To show that such a tax increase would not be unprecedented for a city with Kingman's tax portfolio, Loyd also included data from each of Arizona's 90 cities, showing each city's sales tax rate, as well as whether they charge a primary property tax. The comparison also showed how each city received fire coverage, whether through a fire district tax, a volunteer fire program or a municipal fire department funded from city coffers.

Of those 90 cities, only 14 share Kingman's lack of a primary property tax and support of a municipal fire department. The remaining 75 cities either charge a property tax or use alternate means of providing fire protection.

Of those 14 cities that parallel Kingman's tax portfolio, only Nogales, Gilbert and Mesa pay a lower sales tax rate, while another three - Camp Verde, Show Low and Youngtown - pay the same as Kingman.

The remaining eight cities pay a higher sales tax than Kingman, from Cottonwood's 2.2 percent to the 3 percent rate shared by Guadalupe, Page and Sedona.
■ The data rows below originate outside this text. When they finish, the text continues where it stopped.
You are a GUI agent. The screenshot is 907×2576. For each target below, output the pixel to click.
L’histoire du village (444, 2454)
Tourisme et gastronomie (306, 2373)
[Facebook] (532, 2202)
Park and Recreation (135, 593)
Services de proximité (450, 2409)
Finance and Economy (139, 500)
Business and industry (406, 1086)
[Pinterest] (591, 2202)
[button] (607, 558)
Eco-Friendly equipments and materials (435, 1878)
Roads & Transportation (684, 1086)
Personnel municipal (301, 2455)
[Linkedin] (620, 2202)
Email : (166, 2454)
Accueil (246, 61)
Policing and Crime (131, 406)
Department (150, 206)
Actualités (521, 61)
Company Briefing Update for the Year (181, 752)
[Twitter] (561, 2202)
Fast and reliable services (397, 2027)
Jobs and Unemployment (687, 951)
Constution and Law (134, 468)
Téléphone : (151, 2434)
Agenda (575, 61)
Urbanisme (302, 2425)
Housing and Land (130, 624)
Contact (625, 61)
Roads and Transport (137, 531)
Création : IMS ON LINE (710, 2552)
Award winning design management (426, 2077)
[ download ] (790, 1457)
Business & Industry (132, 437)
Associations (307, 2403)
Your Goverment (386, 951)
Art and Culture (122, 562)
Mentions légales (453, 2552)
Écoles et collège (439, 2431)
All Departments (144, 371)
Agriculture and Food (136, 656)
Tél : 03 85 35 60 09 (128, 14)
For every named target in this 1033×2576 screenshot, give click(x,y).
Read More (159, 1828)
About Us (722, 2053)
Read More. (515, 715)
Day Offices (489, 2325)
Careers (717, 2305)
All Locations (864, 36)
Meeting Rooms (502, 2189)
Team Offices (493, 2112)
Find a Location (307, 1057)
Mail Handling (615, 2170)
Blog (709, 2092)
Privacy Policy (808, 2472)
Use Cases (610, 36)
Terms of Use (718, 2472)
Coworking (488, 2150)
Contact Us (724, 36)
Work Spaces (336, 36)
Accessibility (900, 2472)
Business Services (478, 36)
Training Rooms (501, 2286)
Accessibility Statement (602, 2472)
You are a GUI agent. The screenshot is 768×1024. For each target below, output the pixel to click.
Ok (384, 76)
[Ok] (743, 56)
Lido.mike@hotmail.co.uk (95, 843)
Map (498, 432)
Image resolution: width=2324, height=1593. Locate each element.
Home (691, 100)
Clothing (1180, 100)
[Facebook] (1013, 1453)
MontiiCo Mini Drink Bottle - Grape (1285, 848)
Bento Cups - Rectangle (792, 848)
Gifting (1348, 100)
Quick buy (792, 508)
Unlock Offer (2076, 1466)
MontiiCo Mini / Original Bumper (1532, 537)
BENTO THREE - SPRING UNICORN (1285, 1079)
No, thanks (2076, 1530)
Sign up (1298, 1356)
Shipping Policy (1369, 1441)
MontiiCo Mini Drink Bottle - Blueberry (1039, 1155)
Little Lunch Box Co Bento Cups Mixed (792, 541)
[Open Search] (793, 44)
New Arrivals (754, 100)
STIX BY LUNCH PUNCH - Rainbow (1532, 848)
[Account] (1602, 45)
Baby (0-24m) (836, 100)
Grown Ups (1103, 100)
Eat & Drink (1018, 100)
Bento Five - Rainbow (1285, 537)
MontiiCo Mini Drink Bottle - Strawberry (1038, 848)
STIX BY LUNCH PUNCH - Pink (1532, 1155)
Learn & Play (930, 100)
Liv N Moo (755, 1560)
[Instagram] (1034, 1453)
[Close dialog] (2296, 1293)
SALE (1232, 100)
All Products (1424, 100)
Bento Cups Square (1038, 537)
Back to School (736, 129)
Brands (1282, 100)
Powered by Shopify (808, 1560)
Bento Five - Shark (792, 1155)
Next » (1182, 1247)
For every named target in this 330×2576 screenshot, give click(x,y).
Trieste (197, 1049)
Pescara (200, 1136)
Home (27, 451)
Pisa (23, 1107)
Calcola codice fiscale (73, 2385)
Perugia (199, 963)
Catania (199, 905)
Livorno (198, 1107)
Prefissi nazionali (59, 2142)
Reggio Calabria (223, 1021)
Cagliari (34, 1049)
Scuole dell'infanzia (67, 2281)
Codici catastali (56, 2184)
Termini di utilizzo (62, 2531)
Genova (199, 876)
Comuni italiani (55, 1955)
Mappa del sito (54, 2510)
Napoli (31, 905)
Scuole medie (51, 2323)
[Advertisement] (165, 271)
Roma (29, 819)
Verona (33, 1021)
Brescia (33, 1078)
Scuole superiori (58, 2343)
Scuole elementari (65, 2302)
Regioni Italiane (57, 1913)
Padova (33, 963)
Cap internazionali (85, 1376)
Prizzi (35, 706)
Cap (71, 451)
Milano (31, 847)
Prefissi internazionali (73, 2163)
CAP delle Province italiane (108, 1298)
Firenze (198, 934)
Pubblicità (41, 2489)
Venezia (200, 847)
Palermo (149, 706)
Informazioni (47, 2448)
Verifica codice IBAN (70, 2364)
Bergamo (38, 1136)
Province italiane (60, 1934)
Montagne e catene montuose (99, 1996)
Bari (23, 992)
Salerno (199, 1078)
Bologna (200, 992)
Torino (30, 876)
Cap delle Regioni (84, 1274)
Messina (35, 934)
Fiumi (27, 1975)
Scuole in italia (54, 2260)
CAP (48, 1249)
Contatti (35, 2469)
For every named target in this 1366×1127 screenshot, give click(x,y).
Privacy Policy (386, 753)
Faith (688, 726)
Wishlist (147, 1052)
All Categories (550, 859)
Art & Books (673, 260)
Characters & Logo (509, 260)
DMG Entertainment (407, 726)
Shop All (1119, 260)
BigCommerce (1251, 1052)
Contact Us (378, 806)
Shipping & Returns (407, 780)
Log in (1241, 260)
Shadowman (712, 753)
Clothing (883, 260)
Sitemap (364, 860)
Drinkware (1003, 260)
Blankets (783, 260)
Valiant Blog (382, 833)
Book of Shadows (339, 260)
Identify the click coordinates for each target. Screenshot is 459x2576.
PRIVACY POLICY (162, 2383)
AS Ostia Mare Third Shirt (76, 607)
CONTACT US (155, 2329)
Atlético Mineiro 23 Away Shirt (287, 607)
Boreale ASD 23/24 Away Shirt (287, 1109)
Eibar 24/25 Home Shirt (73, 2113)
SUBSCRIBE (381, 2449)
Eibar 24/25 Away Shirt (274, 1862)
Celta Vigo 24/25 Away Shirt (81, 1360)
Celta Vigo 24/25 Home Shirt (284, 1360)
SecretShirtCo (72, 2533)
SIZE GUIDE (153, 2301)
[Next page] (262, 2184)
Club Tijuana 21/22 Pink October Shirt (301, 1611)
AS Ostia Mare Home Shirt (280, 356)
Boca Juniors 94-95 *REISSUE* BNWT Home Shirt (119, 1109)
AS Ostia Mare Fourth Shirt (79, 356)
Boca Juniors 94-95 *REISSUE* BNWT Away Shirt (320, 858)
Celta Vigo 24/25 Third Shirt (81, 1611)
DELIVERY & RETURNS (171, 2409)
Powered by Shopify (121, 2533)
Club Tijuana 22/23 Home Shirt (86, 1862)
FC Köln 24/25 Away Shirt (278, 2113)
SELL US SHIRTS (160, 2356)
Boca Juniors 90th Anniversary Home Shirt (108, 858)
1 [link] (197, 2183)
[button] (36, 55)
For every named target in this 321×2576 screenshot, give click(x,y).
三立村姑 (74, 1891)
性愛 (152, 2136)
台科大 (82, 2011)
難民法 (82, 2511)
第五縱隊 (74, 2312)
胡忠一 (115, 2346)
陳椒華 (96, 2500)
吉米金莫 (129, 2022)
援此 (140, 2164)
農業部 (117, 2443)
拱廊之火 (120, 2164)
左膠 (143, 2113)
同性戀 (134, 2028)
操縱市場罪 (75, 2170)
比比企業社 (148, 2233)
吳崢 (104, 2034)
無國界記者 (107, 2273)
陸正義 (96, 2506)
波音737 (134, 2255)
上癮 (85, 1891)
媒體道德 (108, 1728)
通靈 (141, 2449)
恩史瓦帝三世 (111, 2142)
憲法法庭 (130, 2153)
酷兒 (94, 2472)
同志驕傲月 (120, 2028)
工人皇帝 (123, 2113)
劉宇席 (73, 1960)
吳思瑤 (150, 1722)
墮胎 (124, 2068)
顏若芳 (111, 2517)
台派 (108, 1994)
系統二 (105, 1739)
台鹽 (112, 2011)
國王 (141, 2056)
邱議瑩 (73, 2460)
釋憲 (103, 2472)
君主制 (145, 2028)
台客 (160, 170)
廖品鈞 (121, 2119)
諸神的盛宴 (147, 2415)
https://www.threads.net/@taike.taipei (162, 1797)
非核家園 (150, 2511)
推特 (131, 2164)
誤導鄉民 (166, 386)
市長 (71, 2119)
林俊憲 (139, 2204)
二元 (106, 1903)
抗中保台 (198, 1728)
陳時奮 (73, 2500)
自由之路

Other such cities include Prescott Valley, Marana, Pinetop-Lakeside and Quartzsite.

Tax impact

Loyd also broke down the consumer impact of each proposed tax increase. She said that a .25 percent increase would result in a consumer paying 25 cents in additional taxes for a purchase that originally cost $100. That would rise to 40 cents under a .40 percent increase, and 50 cents under a .50 percent increase.

Council took no action on Loyd's proposals except to indicate that members would continue examining all of its options to raise revenue in advance of next year's budget discussions, which will likely begin in late January.